# 28in rims and tires



## cl222 (Mar 24, 2013)

Would the 
11100350.01   50-622  28 x 2.00 KevlarGuard	 Creme-Reflex	 SBC	 35-70	 930 g	 50	 130 kg	19	$33.95	
tires that are under wire bead on this page http://www.schwalbetires.com/bike_tires/road_tires/big_apple fit a 28in x 1 1/2 Raleigh rim?
I know nothing about rims...
Finding normal 28in tires is proving to be annoying or I just don't know what I need.


----------



## cl222 (Mar 24, 2013)

Would these tires fit too?http://retrocykel.myshopify.com/products/beaded-edge-tire-28-x-1-cream


----------



## Gary Mc (Mar 24, 2013)

I would think the Schwalbe Delta Cruisers would be a better fit in 28 x 1-1/2 but the question is what are they going on to give an idea of what you are really looking for.  These look good on pre-1933's with the exception of they do have writing on the sidewall.  But the application will help people give you ideas.  I have a pair of creme 700 x 35C in these on a 50's Italian bike and love them.

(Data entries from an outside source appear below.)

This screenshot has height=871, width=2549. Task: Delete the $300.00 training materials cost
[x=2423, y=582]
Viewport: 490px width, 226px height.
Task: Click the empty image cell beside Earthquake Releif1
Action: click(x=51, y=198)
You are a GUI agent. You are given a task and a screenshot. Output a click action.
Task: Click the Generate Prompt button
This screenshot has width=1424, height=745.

http://www.schwalbetires.com/bike_tires/road_tires/delta_cruiser_hs392


----------



## fat tire trader (Mar 24, 2013)

yes, your 28 x 1 1/2 is ISO 40-635


----------



## cl222 (Mar 24, 2013)

Gary Mc said:


> I would think the Schwalbe Delta Cruisers would be a better fit in 28 x 1-1/2 but the question is what are they going on to give an idea of what you are really looking for.  These look good on pre-1933's with the exception of they do have writing on the sidewall.  But the application will help people give you ideas.  I have a pair of creme 700 x 35C in these on a 50's Italian bike and love them.
> 
> http://www.schwalbetires.com/bike_tires/road_tires/delta_cruiser_hs392



Thank you very much. I will order a set of the Delta Cruisers in creme. Could you post a pic or a link to a pic of you Italian bike?


----------



## Gary Mc (Mar 24, 2013)

cl222 said:


> Thank you very much. I will order a set of the Delta Cruisers in creme. Could you post a pic or a link to a pic of you Italian bike?

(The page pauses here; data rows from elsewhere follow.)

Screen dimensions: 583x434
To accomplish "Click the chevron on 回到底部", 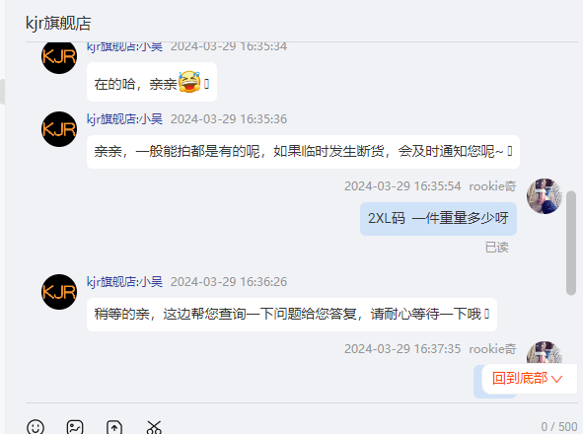I will pos(556,379).
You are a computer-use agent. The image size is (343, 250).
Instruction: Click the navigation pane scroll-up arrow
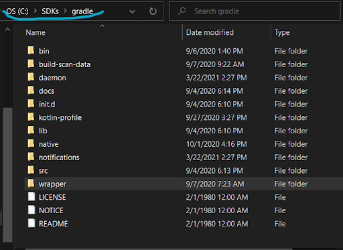pos(7,29)
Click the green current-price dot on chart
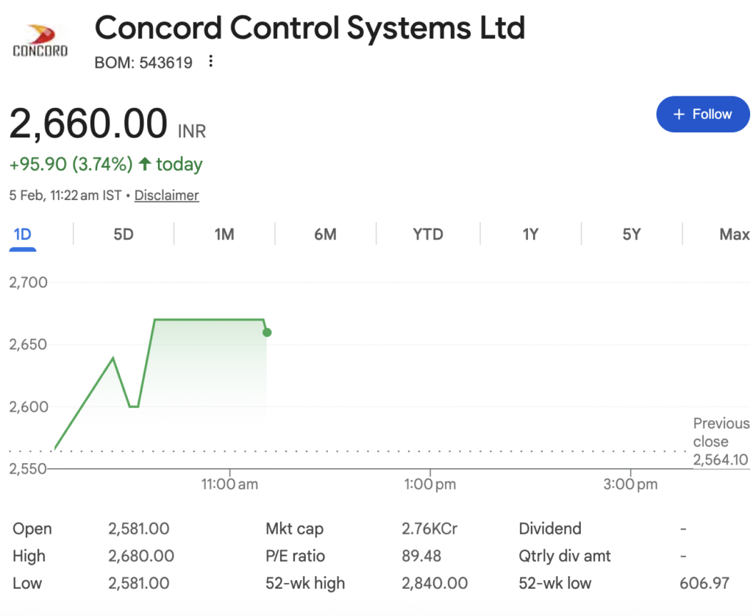The height and width of the screenshot is (616, 753). pos(267,332)
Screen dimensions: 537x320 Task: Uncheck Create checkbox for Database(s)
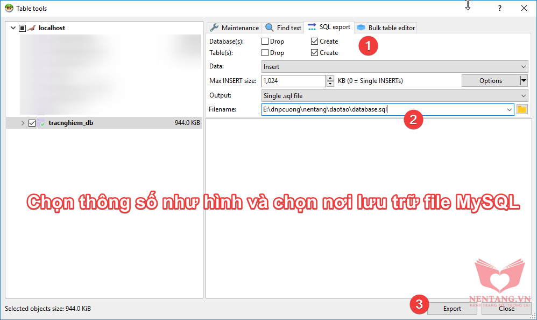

Here you go, late 1950's Girardengo Twin Bar.  You can see the Schwalbe Delta Cruiser logos at the bottom of each tire.  Be sure NOT to order the Creme-Reflex unless you want a reflective strip completely around the tire.  Just order creme.  I ordered them straight off the Schwalbe site and got them quickly.


----------



## cl222 (Mar 24, 2013)

Gary Mc said:


> Here you go, late 1950's Girardengo Twin Bar.  You can see the Schwalbe Delta Cruiser logos at the bottom of each tire.  Be sure NOT to order the Creme-Reflex unless you want a reflective strip completely around the tire.  Just order creme.  I ordered them straight off the Schwalbe site and got them quickly.




That's nice! it it only a 3 speed with a derailleur?


----------



## Gary Mc (Mar 24, 2013)

Originally had a Sturmey Archer 3-speed per the last owner.  CABE member I bought it from swapped it to a 1950's Campagnolo Sport 3 speed derailleur.  I haven't decided which direction to go but it is a great rider for the hilly area where I live so I may leave it as is.


----------